**What to do**
Nothing but the pictures is dropped; write out all the remaining data below exactly.

Dataset entries
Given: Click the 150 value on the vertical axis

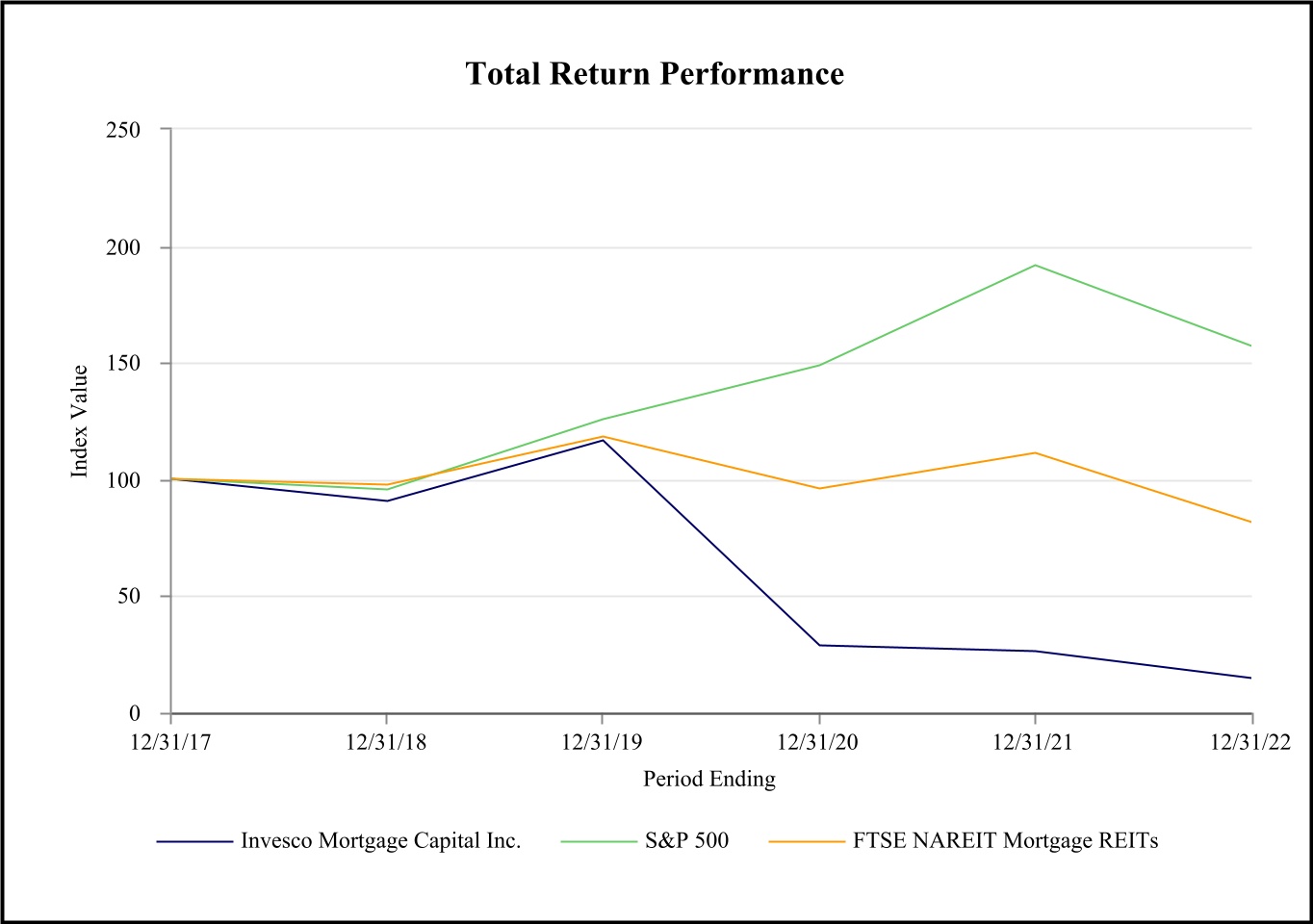Looking at the screenshot, I should tap(122, 364).
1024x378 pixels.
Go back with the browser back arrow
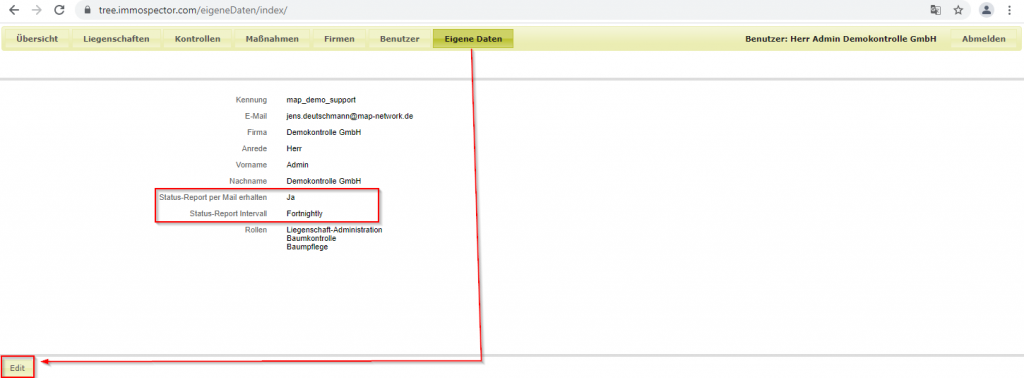click(x=14, y=10)
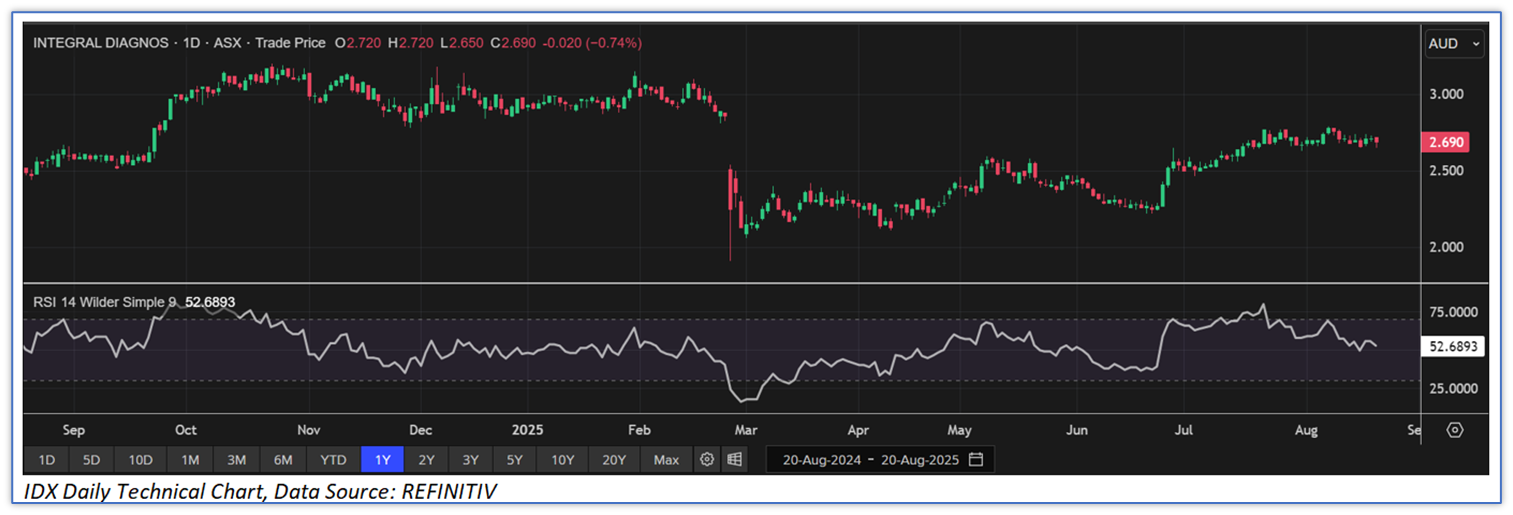Select the 1D time range
This screenshot has height=515, width=1513.
46,460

**Completed task**
Given: Click the 150 value on the vertical axis

Looking at the screenshot, I should tap(122, 364).
1024x378 pixels.
Go back with the browser back arrow
click(x=14, y=10)
Select the 1D time range
This screenshot has height=515, width=1513.
46,460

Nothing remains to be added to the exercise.